A symbol works two ways: It is something itself, and it also suggests something deeper. It is crucial to distinguish a symbol from a metaphor: Metaphors are comparisons between two seemingly dissimilar things; symbols associate two things, but their meaning is both literal and figurative. A metaphor might read, "His life was an oak tree that had just lost its leaves"; a symbol might be the oak tree itself, which would evoke the cycle of death and rebirth through the loss and growth of leaves. Some symbols have widespread, commonly accepted values that most readers should recognize: Apple pie suggests innocence or homespun values; ravens signify death; fruit is associated with sensuality. Yet none of these associations is absolute, and all of them are really determined by individual cultures and time (would a Chinese reader recognize that apple pie suggests innocence?). No symbols have absolute meanings, and, by their nature, we cannot read them at face value. Rather than beginning an inquiry into symbols by asking what they mean, it is better to begin by asking what they could mean, or what they have meant.

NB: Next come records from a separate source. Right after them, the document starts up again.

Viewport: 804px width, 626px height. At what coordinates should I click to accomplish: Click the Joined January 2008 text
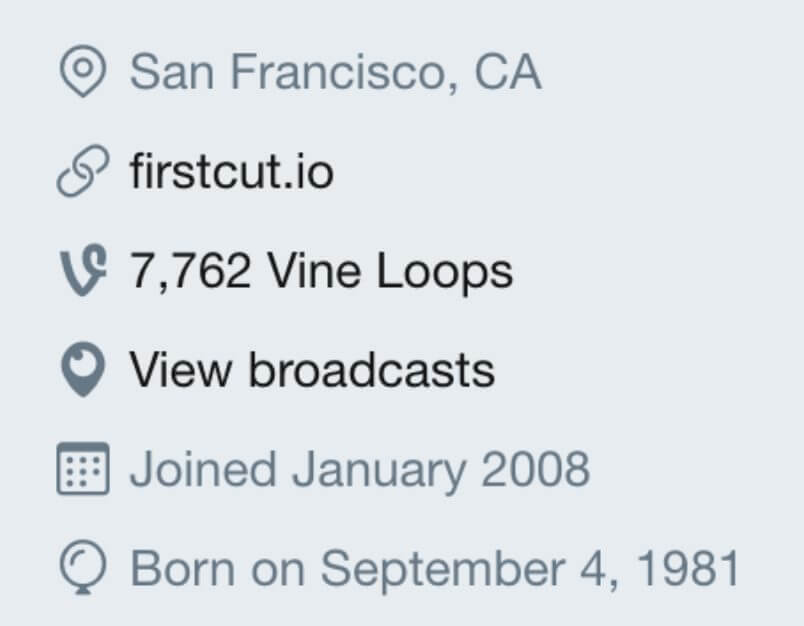pos(359,469)
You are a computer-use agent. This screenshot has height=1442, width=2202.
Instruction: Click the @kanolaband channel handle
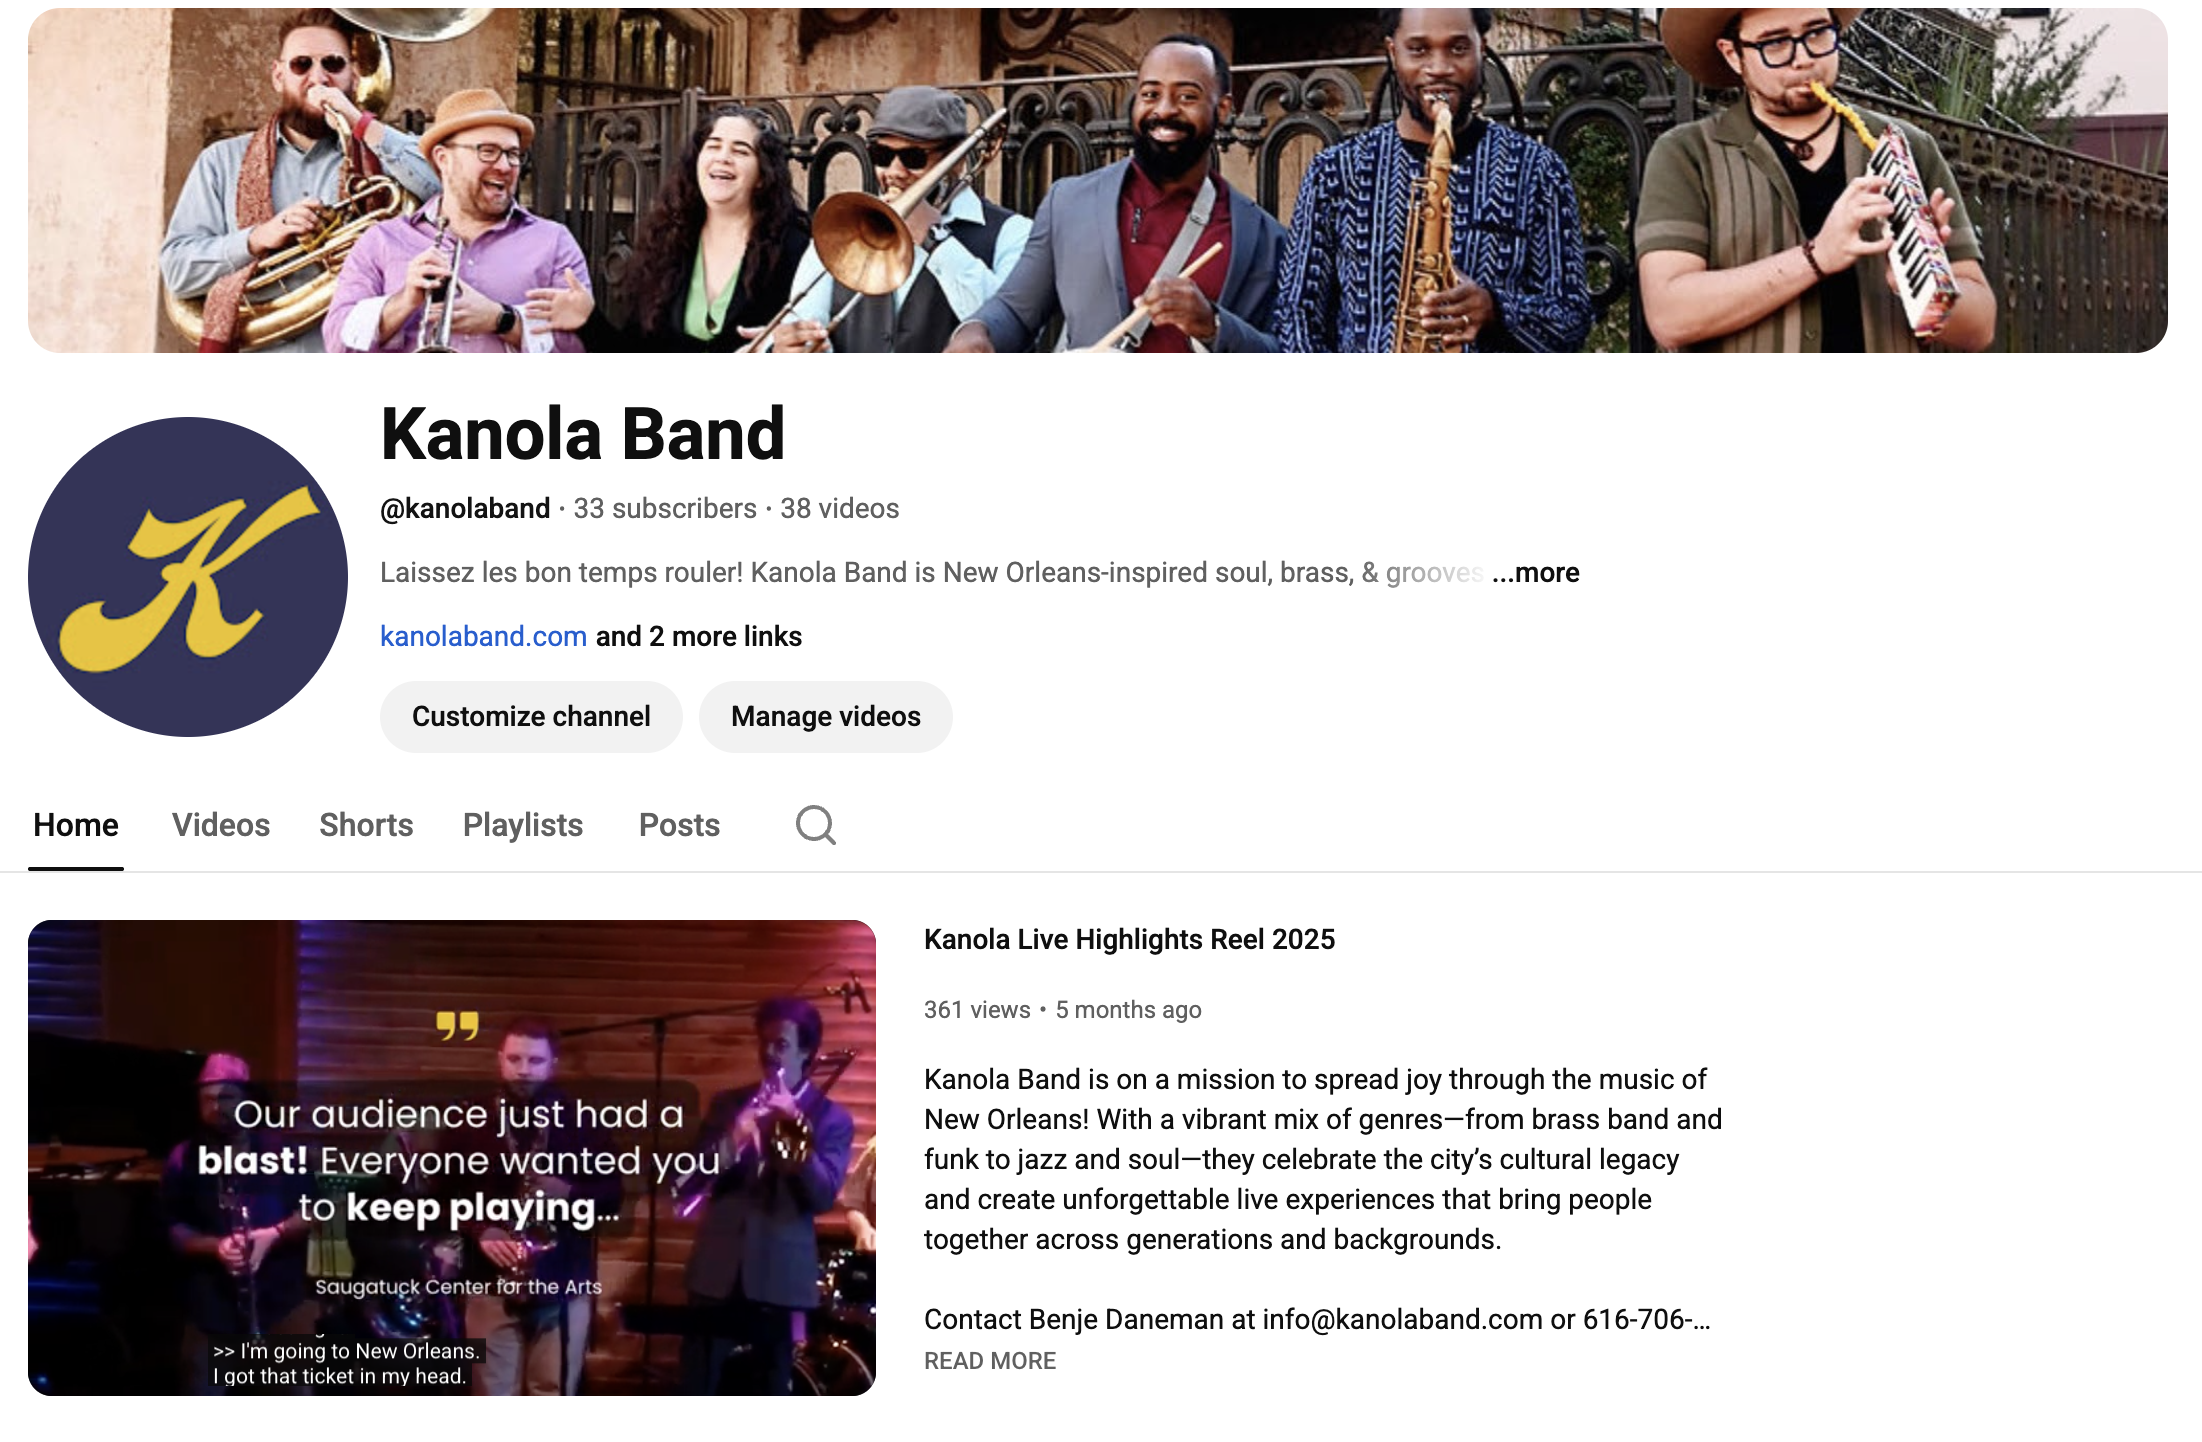coord(465,508)
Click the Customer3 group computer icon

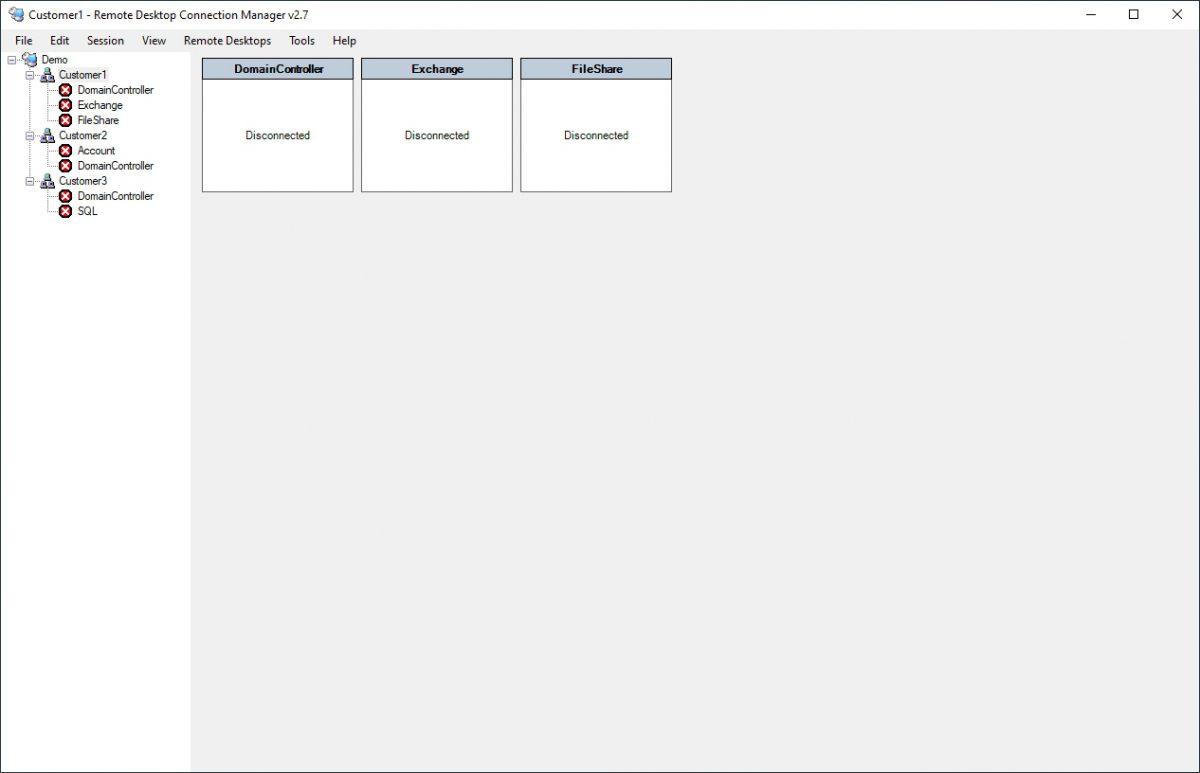pos(47,181)
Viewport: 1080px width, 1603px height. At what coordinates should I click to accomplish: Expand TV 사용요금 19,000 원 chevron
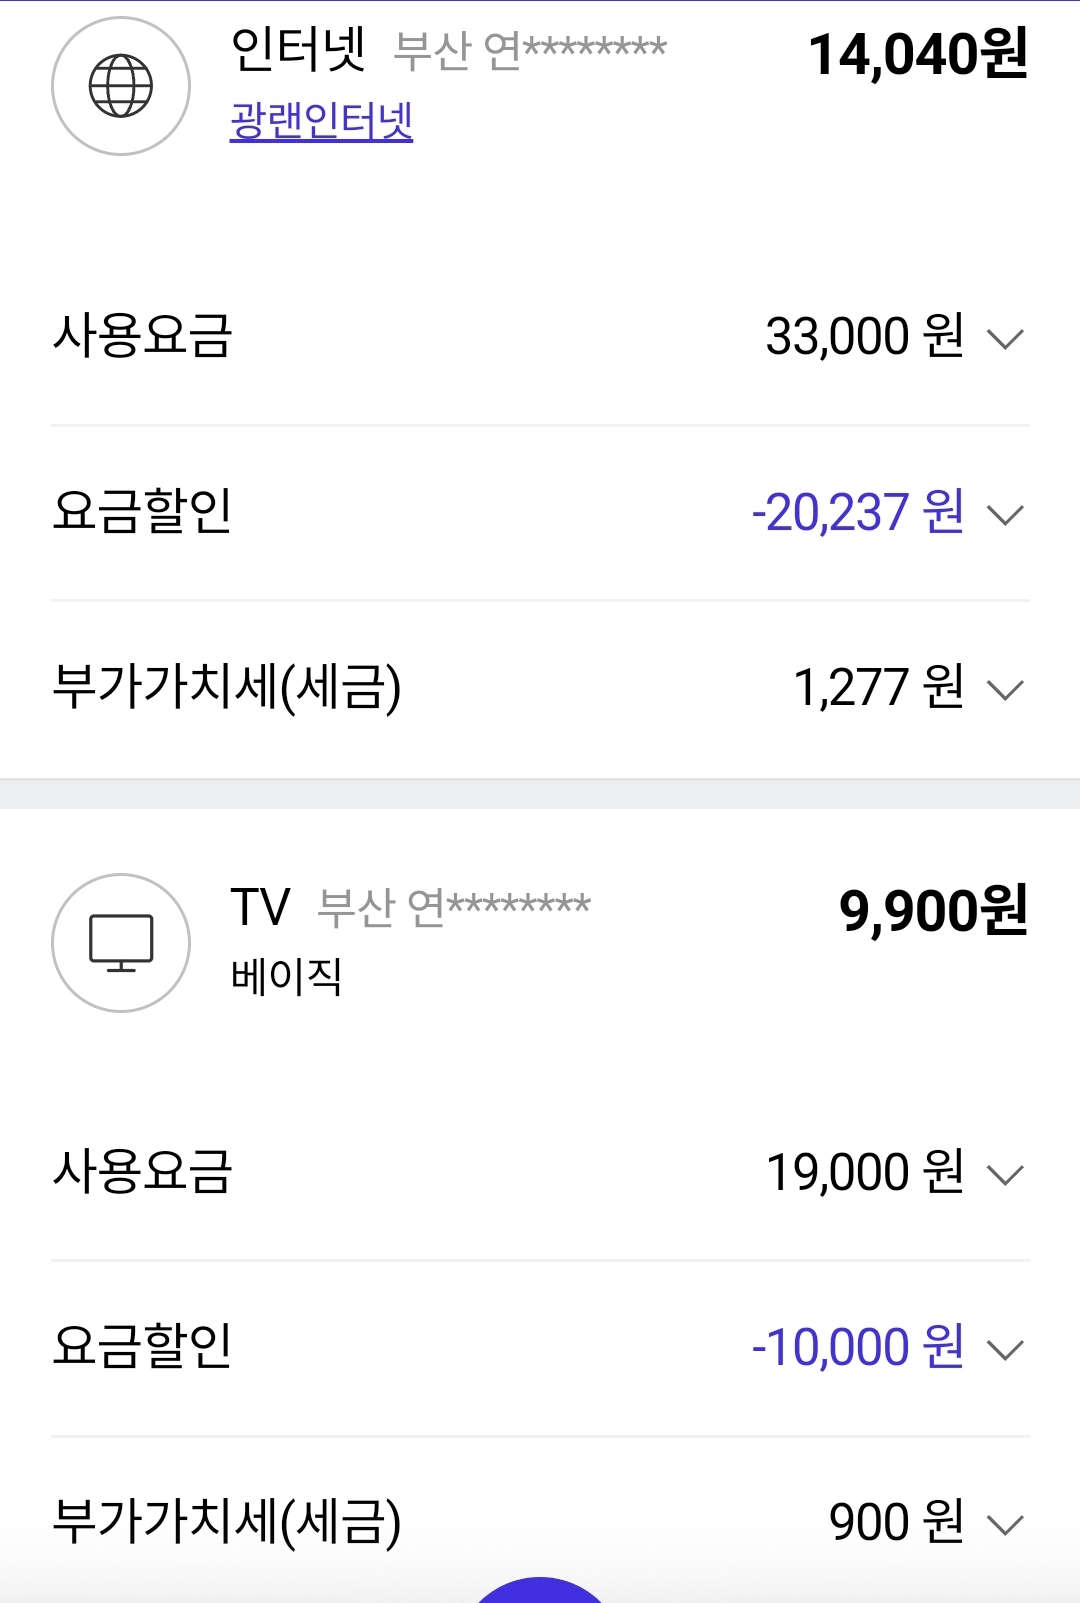tap(1005, 1175)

The tone of a poem is roughly equivalent to the mood it creates in the reader. Think of an actor reading a line such as "I could kill you." He can read it in a few different ways: If he thinks the proper tone is murderous anger, he might scream the line and cause the veins to bulge in his neck. He might assume the tone of cool power and murmur the line in a low, even voice. Perhaps he does not mean the words at all and laughs as he says them. Much depends on interpretation, of course, but the play will give the actor clues about the tone just as a poem gives its readers clues about how to feel about it. The tone may be based on a number of other conventions that the poem uses, such as meter or repetition. If you find a poem exhilarating, maybe it's because the meter mimics galloping. If you find a poem depressing, that may be because it contains shadowy imagery. Tone is not in any way divorced from the other elements of poetry; it is directly dependent on them.

Poetry can be like a recipe. If you were making a cake, you would first mix the dry ingredients together; then you would cream butter and sugar together, then add eggs, then stir the dry ingredients in. Why wouldn't you just drop all of the ingredients into a big bowl at the same time and mix? You'd end up with a lumpy mess, and no one wants a cake, or a poem, to be a lumpy mess. Word order matters—sometimes for clarity of meaning (a solo guitar isn't the same as a guitar solo) and sometimes for effect ("a dying man" is roughly the same as "a man, dying," but the effect of the word order matters). There are many different ways to order words and communicate approximately the same meaning, so readers should always question why poets have chosen a particular order, whether the choice is conventional or just the opposite.